> [The task]:
From the entries below, return exactly the lines beginning at the one that contains "Image resolution: width=336" and ending at the one that contains "Open the Pattern", both of them included, and only those lines.

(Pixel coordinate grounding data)
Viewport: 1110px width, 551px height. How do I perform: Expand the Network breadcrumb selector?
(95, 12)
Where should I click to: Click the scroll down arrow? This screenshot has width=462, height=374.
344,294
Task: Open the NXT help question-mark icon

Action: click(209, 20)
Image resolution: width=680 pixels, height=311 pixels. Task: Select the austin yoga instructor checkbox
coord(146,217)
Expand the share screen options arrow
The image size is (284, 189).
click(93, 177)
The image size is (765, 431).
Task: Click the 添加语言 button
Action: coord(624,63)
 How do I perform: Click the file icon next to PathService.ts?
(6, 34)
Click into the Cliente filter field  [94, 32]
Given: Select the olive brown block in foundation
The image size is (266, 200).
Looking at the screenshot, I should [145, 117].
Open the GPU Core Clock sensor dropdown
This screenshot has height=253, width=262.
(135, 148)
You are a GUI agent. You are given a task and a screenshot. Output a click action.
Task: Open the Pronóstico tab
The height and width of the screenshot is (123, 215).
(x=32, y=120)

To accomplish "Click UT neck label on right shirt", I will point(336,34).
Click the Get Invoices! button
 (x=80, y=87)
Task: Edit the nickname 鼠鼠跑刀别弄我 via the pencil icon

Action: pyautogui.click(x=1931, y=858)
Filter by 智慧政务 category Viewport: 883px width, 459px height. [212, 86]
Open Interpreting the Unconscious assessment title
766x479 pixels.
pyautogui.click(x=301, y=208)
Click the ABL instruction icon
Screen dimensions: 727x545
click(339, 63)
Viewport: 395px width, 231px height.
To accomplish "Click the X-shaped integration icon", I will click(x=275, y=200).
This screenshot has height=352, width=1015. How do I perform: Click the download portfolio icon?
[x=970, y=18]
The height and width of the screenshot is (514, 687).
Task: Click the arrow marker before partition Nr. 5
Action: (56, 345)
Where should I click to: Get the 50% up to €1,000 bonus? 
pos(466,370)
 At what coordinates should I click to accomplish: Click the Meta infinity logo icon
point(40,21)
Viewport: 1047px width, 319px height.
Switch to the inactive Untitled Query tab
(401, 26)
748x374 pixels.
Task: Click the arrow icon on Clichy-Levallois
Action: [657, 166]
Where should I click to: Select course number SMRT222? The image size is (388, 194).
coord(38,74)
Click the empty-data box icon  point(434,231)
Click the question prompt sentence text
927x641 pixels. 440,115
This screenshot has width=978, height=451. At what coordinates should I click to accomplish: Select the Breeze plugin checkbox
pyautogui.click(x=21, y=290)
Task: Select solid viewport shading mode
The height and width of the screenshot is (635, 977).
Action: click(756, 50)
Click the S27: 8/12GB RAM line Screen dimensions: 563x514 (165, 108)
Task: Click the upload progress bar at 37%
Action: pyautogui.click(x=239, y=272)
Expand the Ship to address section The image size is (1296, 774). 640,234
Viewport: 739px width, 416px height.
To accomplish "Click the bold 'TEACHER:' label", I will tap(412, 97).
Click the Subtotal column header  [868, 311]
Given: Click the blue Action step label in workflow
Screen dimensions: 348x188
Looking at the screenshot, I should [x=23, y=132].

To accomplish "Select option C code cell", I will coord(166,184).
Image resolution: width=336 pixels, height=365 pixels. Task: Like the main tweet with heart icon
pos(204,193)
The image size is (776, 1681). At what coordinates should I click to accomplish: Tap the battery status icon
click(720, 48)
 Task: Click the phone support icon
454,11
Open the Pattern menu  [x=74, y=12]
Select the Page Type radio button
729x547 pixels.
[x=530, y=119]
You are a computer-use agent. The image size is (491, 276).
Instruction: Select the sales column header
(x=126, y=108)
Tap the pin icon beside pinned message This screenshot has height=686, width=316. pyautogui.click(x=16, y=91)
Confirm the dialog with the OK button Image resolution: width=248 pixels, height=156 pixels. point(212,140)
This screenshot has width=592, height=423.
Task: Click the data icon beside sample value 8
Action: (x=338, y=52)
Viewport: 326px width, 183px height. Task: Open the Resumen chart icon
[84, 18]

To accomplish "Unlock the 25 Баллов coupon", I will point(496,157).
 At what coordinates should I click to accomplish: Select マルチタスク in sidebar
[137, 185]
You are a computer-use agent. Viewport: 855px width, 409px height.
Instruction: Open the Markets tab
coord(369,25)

> [Expected answer]:
Image resolution: width=336 pixels, height=365 pixels. Task: Like the main tweet with heart icon
pos(204,193)
The image size is (776, 1681). At what coordinates should I click to accomplish: Tap the battery status icon
click(720, 48)
 Task: Click the phone support icon
454,11
Open the Pattern menu  [x=74, y=12]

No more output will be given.